Today’s drop in the unemployment rate had the conspiracy theorists accusing the Obama administration of massaging the numbers. But according to Deutsche Bank’s Joe LaVorgna, Obama’s campaign may have played a role in the numbers.
…And so did Mitt Romney’s.
In his note summing up the week in economics, LaVorgna writes:
we have observed a large rise in parttime employment, which arguably hints of the sort of temporary, part-time hiring that is often associated with political campaigns. In addition, we also observed a large +368k increase in employment of 20 to 24 year olds, arguably the demographic most likely to take part working on political campaigns.
Get that? The campaigns did boost employment by their direct hiring of young workers!
…the drop in the unemployment rate does not jibe with either the economy’s recent patch of middling growth or the fact that most of the gain in household employment was outside of private industry.

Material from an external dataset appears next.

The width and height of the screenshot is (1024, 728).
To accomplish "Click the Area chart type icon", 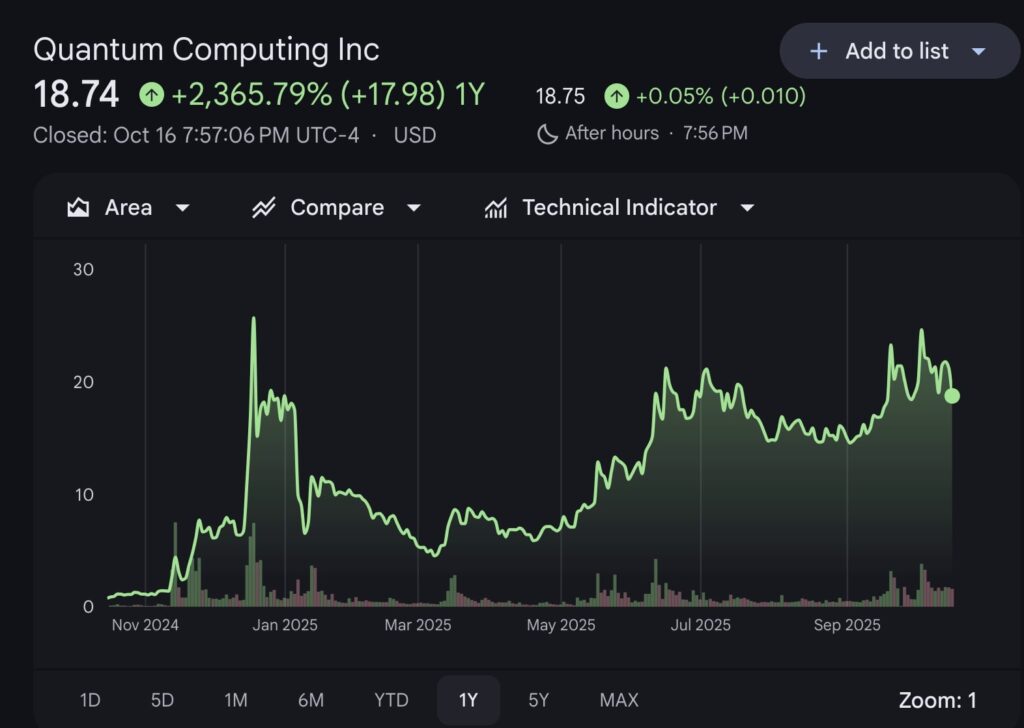I will (78, 208).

The fact that most of the gains were part-time and that a large portion of the increase was in the 20 to 24 year old demographic, arguably provides some anecdotal evidence that election year hiring may have artificially lowered the unemployment rate. However, we will not know this to be the case until well after the election season ends.
Incidentally, the New York Times’ Catherine Rampell has her own explanation on the jump in employment for page aged 20-24 — namely, that they are now leaving summer jobs earlier than usual, and that BLS’s seasonally adjusted numbers now reflect this.
Changes in seasonal patterns like this one can introduce more error into the headline numbers, and can at least partly explain why the overall change in household employment looked so much bigger in September than seems plausible.
After seasonal adjustment, the increase in employment among those 20 to 24 was given as 368,000. That’s about 42 per cent of the overall increase in employment growth for people of all ages. (After making seasonal adjustments, the employment level for 20- to 24-year-olds was reported as declining by 250,000 in August.)
So, no conspiracy, but not without anomalies.